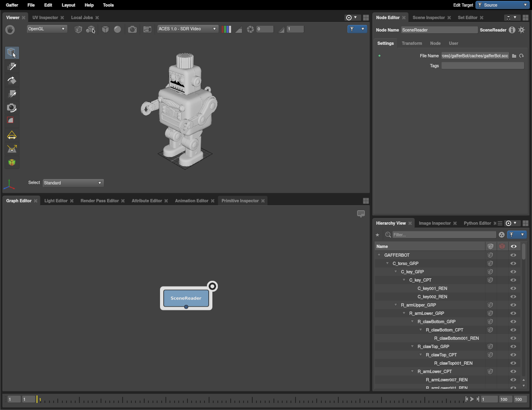Toggle visibility eye for R_armUpper_GRP
Viewport: 532px width, 410px height.
513,305
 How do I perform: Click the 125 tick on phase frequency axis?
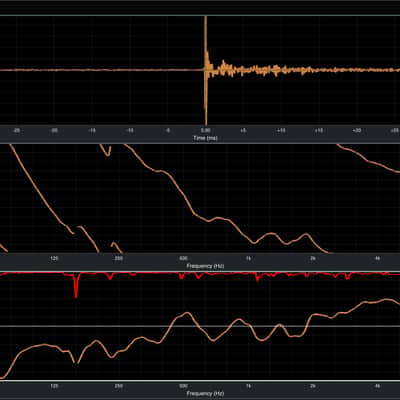click(x=54, y=258)
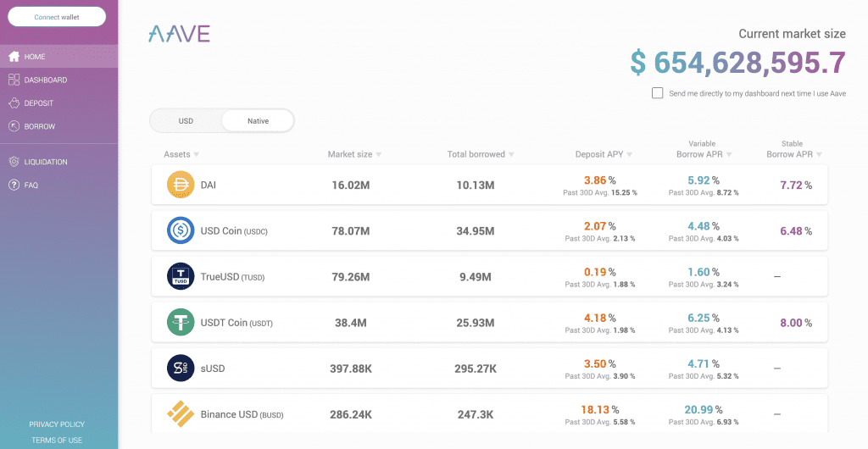Sort table by Deposit APY arrow
Screen dimensions: 868x449
[x=630, y=155]
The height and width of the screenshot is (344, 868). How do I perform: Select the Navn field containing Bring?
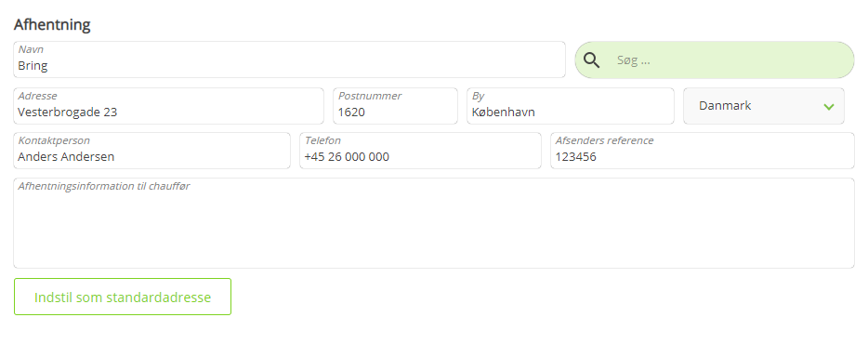point(290,60)
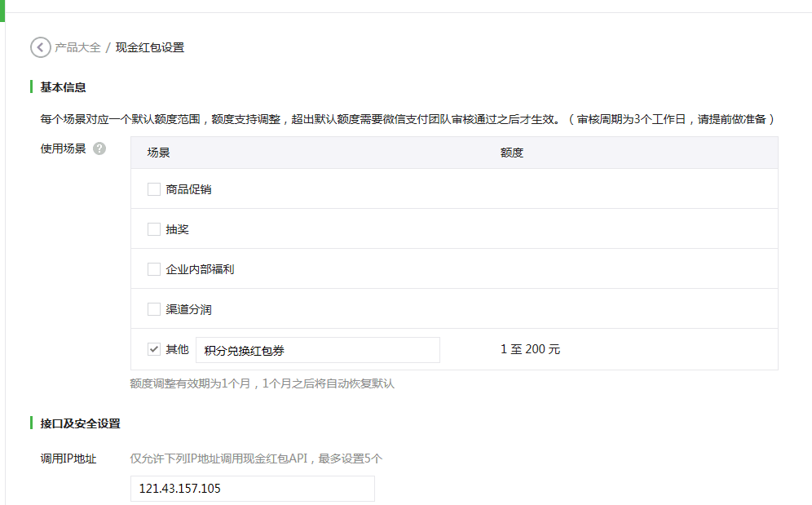Viewport: 812px width, 505px height.
Task: Click the 额度 column header
Action: coord(512,153)
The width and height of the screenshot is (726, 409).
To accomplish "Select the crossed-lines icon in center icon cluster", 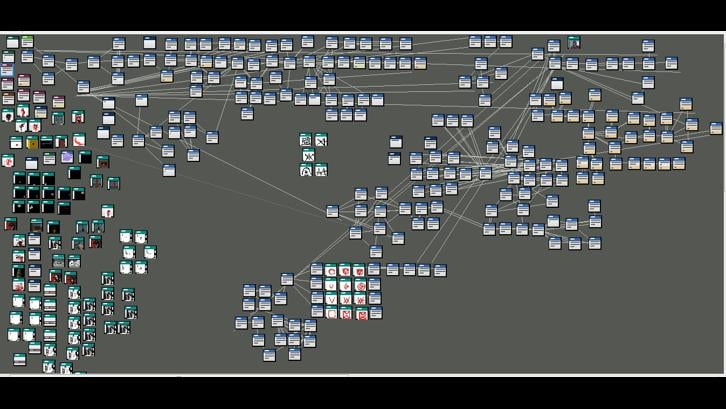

Aim of the task>
Starting at the line that holds "The width and", copy each line exactly through the end of the material above, keeping both ends and dropping the pictures.

Solution to the exercise>
The width and height of the screenshot is (726, 409).
To accomplish "Select the crossed-lines icon in center icon cluster", 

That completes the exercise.